Two recently-released civil society activist reports indicate the onset of civil disobedience in Kashmir. Their early warning stands vindicated by the arrests of former Chief Minister and Union minister Farooq Abdullah’s sister and daughter as part of a protesting group of Kashmiri women in Srinagar on October 15, though released the following day after submission of a bond against pursuing their protest activity. Security forces need to think up a coping strategy in real time, lest they end up bracketed with their predecessors who once served a colonial master.
New Delhi appears to have won the first round. National Security Adviser Ajit Doval’s meticulous planning and intimate supervision yielded the desired results, with a negligible number of Kashmiri dead over the last two months. Yet, the state administration has begun the second round on the back-foot, best illustrated by its advertisement beseeching Kashmiris to resume their usual, even if not quite normal, routine.
Clearly, the Amit Shah-Ajit Doval strategy for the first round has had costs. Besides the humiliation from the voiding of Article 370 without consultation, Doval’s masterminding of the communication cut-off and lock down cannot but have long-term repercussions.
Compounding these have been allegations of high handedness in affecting detentions in nightly raids, detaining of juveniles, possible torture, lock down and the ubiquitous and privacy-sapping deployment of troopers have generated disaffection of untold magnitude.
For its part, the state administration is trying to get a modicum of normalcy going. Restoring communications, calling for a return of tourists and assisting with apple harvesting and marketing cannot cover for the lost ground. Deputing magistrates to oversee start of schools and announcing an exam schedule to lure students back are stratagems. It will also keep the leadership and foot soldiers incarcerated for longer, lest the wellspring of anger find focus, a plan and a leader.
Quite like the first intifada that broke out in Palestinian areas unbidden in 1987 end as an ad hoc peoples’ initiative, taking about two months thereafter into posing a significant challenge to the Israeli State, the incipient ‘satyagraha’ in Kashmir may take as long to gather steam. As to whether it gains traction would depend on the State gathering its wits and strategising suitably.
For now, the State is evidently witless. Reflecting on how the situation will shape up, Doval has it that it would depend on what Pakistan cooks and serves up.

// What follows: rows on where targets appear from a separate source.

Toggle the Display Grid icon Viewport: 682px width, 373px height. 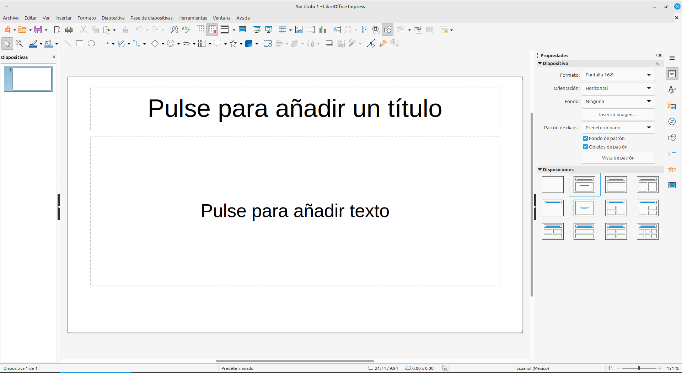[x=200, y=30]
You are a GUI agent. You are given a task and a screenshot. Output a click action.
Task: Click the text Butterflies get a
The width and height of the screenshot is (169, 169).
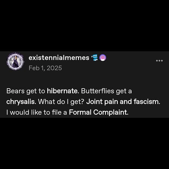pyautogui.click(x=106, y=91)
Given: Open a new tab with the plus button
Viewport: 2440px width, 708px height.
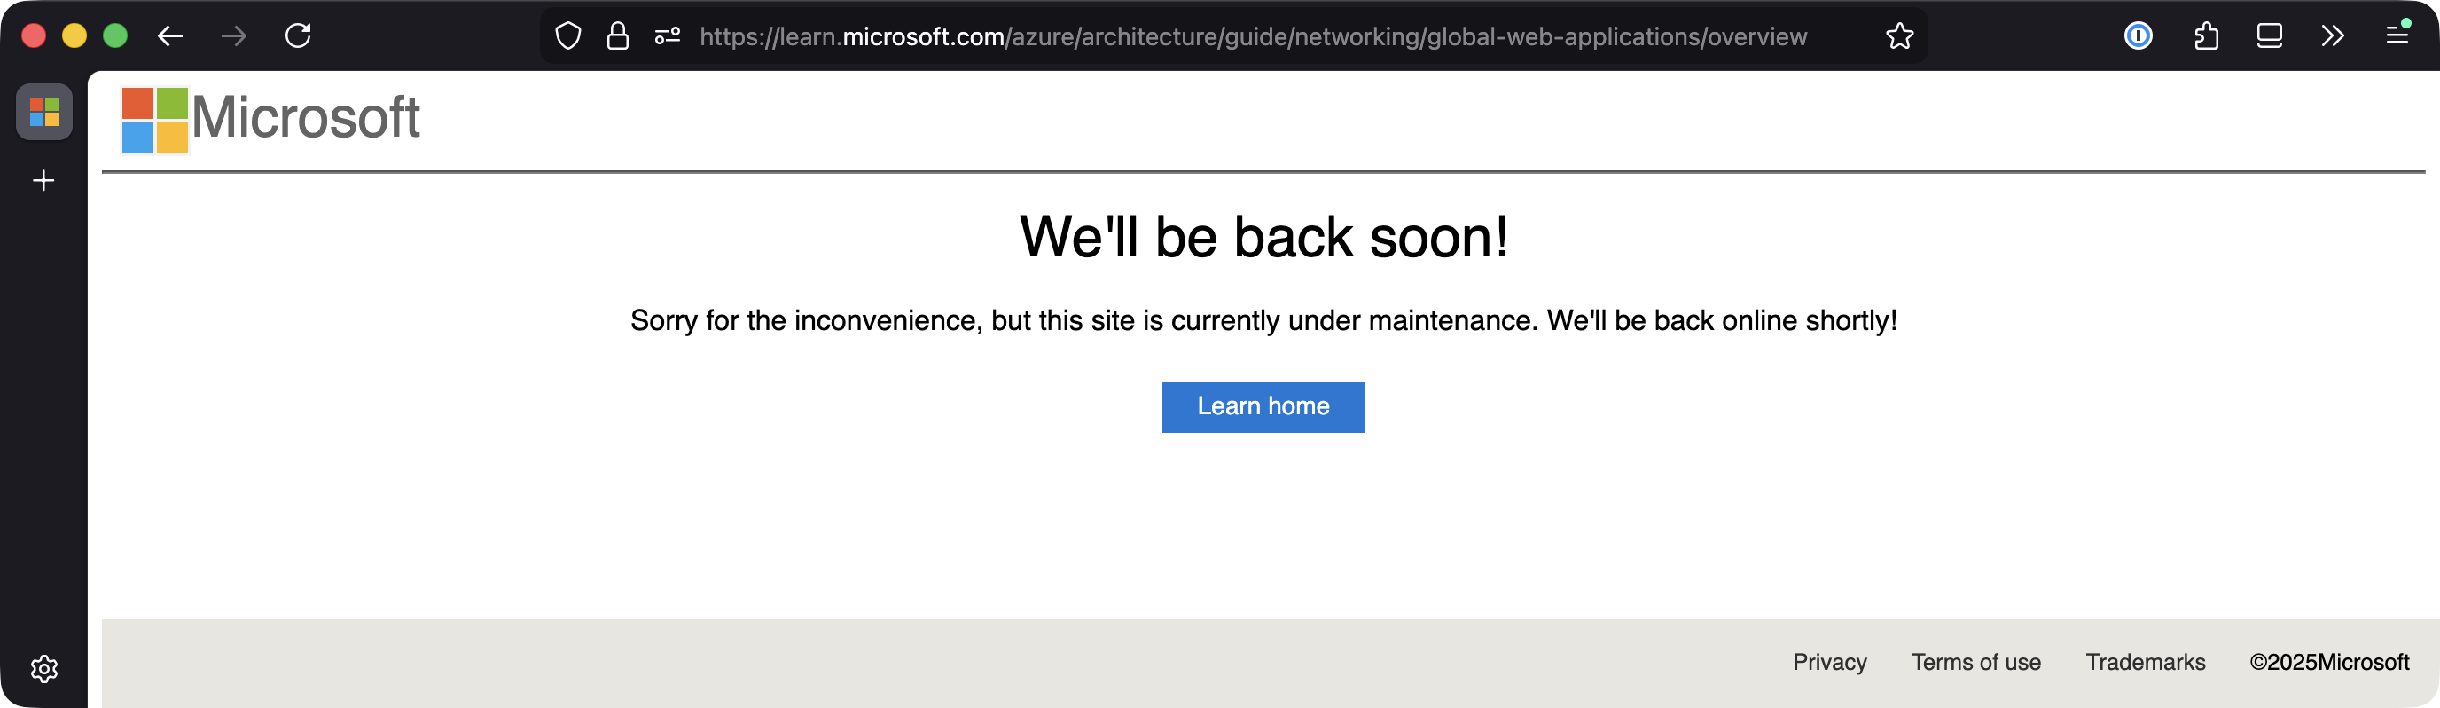Looking at the screenshot, I should pyautogui.click(x=44, y=181).
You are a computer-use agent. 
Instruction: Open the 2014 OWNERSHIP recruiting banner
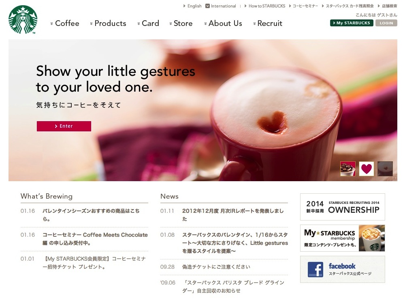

The army chief has indicated that with some 500 terrorist ready in launch pads for infiltration, this is mostly along well-known lines: more proxy war.
This has not been unleashed as yet since Pakistani pro-activism is checked by the ongoing scrutiny of the Financial Action Task Force (FATF) on its terror financing record. The orchestration of deterrence signalling by successive statements by Indian ministers and its brass has left Pakistan with only its Prime Minister Imran Khan’s war rhetoric and nuclear scaremongering as fig leaf for its inaction thus far.
Even so, in round two, Pakistan is a step ahead by appropriating the civil disobedience. Absent indigenous leadership, locked away in a lakeside hotel and as far away as Agra, its dictate will speedily fill the vacuum. Killings targeting the apple industry and of shop keepers wanting to resume sales suggest its proxies are already acting as enforcers of the citizens’ curfew.
While such operatives will no doubt be taken care of by the resumption of counter insurgency operations with the communication ban lifted and the intelligence flow restarted, the disabling of the messaging function of mobiles will help interdict a means for gatherings, central to ‘satyagraha’.
As in the first round, India’s ‘success’ in the second will be predicated on the number of Kashmiri dead. Negligible casualty figures owed to stone throwers being far removed. In the second round, paramilitary troopers have to adopt uncharacteristic non-violent means for coping with crowds preponderantly comprising women. As a first step, pellet guns need stowing away.
However, their borrowing from India’s freedom movement by the Kashmiris has opened up an unbridgeable gap. Not only are ‘strategic corporals’ — trooper action having strategic fallout — significant to India’s showing, but equally what the Supreme Court has to say in its hearing beginning mid-November on the Article 370 petitions. Round Two can be expected to last till the Supreme Court rules on the case.
That Round Three will probably follow can easily be speculated, not least because of its incomprehensible postponing of the hearings, but also its short shrift to the human rights issues, such as in habeas corpus cases brought to its attention, from the undeclared emergency in Kashmir.
New Delhi’s frantic preparations for Round Three suggest as much. The army has operationalised the cold start doctrine some 15 years after thinking it up and also tested it in mountains, though in the eastern sector. The air force has acquired its first Rafale, with the defence minister personally ensuring its auspicious entry into the inventory. India’s ‘success’ in this round will be how it manages to avoid war even as it prosecutes the promised proactive response to proxy war.